---
title: "Analysis of single-cell genomic data with celda"
author:
- name: Joshua Campbell
  affiliation: Boston University School of Medicine
  email: camp@bu.edu
- name: Zhe Wang
  affiliation: Boston University School of Medicine
- name: Shiyi Yang
  affiliation: Boston University School of Medicine
- name: Sean Corbett
  affiliation: Boston University School of Medicine
- name: Yusuke Koga
  affiliation: Boston University School of Medicine
date: "`r Sys.Date()`"
output: 
  BiocStyle::html_document:
    toc: true
vignette: >
  %\VignetteIndexEntry{Analysis of single-cell genomic data with celda}
  %\VignetteEngine{knitr::rmarkdown}
  %\VignetteEncoding{UTF-8}
---

```{r setup, include=FALSE}
knitr::opts_chunk$set(echo = TRUE, dev = "png")
```

# Introduction

**CE**llular **L**atent **D**irichlet **A**llocation (celda) is a collection of Bayesian hierarchical models to perform feature and cell bi-clustering for count data generated by single-cell platforms.
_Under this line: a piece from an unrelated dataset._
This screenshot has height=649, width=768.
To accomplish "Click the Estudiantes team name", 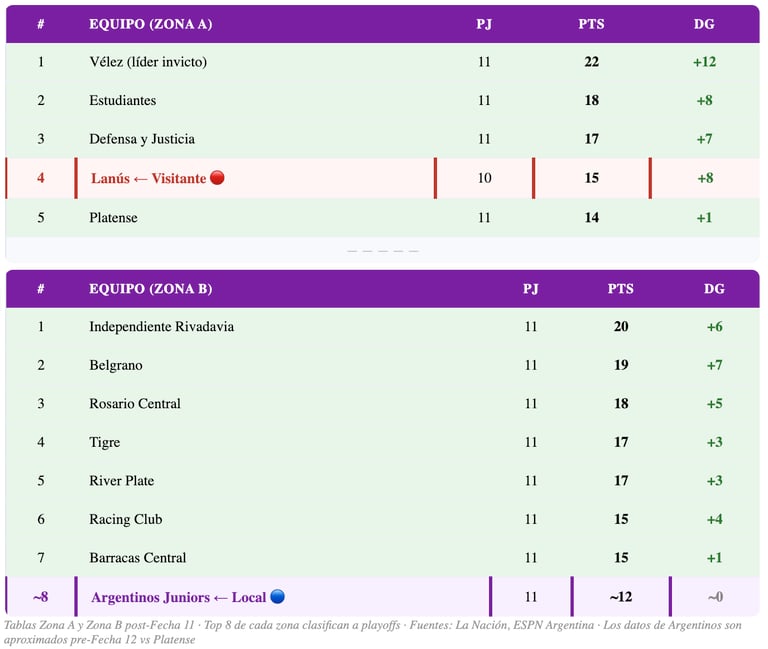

This algorithm is an extension of the Latent Dirichlet Allocation (LDA) topic modeling framework that has been popular in text mining applications and has shown good performance with sparse data. celda simultaneously clusters features (i.e. gene expression) into modules based on co-expression patterns across cells and cells into subpopulations based on the probabilities of the feature modules within each cell.  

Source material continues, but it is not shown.